Pero no se trata de Venezuela solamente. La educación impartida en las escuelas de los gobiernos latinoamericanos lleva varias generaciones difundiendo falsedades y aunque no suelan expresarse claramente, incluyen disparates como los siguientes:

  • Las riquezas naturales de nuestros países son mal distribuidas y por eso hay tanta gente pobre.
  • Las empresas multinacionales y la globalización nos empobrecen.
  • Los términos de intercambio son injustos, razón por lo cual los alimentos y materias primas que exportamos son baratos y los productos y servicios que importamos son caros.
  • La protección arancelaria y la multiplicidad de regulaciones vigentes tienen como propósito favorecer al pueblo.
  • La clase política es patriota y busca la felicidad de la gente, mientras que los empresarios e inversionistas son guiados por su egoísmo y ganancias.
  • El burócrata que fija precios y emite o revoca licencias busca el bienestar general.
  • El tipo de cambio y el acceso a dólares es una función legítima del gobernante.
  • Los monopolios y privilegios concedidos a los amigos del palacio presidencial benefician al pueblo.
  • Los servicios públicos y las empresas básicas deben ser de todos, es decir, del Estado.

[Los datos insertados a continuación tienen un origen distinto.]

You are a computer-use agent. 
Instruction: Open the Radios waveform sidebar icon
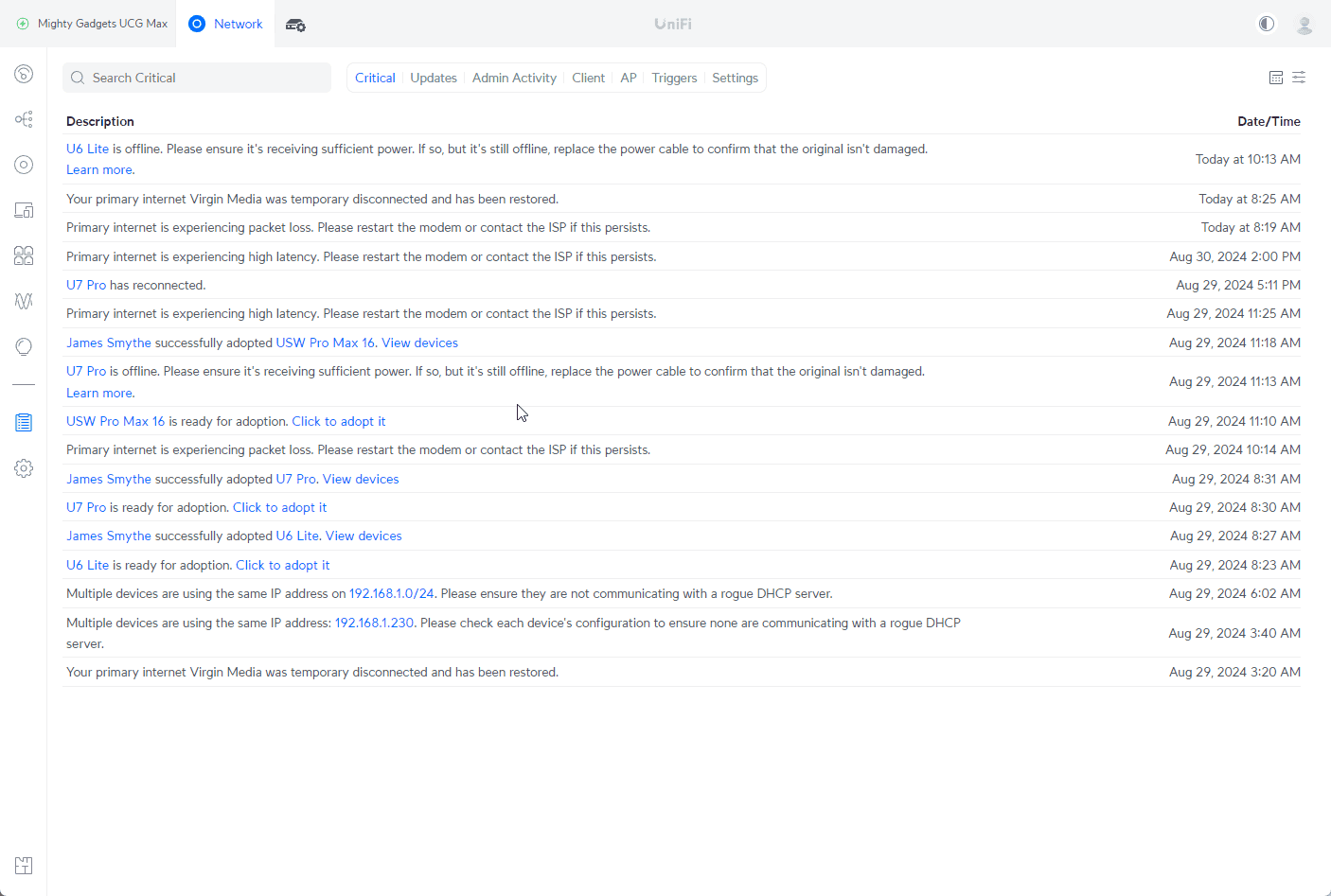pyautogui.click(x=24, y=301)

Nada de eso es verdad y mientras los latinoamericanos sigan siendo engañados por la clase política, que suele tener el respaldo de las agencias multilaterales donde ellos mismos se reciclan, no hay esperanza de retomar el camino del crecimiento económico y evitar que los políticos sigan redistribuyendo miseria.

La realidad es que desde los países supuestamente más ricos, como Argentina y Venezuela, hasta los más pobres, como Bolivia, Paraguay, Cuba y Haití, han sido pésimos gobernantes quienes los han llevado a niveles africanos de miseria. Lo han logrado concentrando el poder político y económico en sus propias manos y culpando siempre a terceros de sus colosales fracasos.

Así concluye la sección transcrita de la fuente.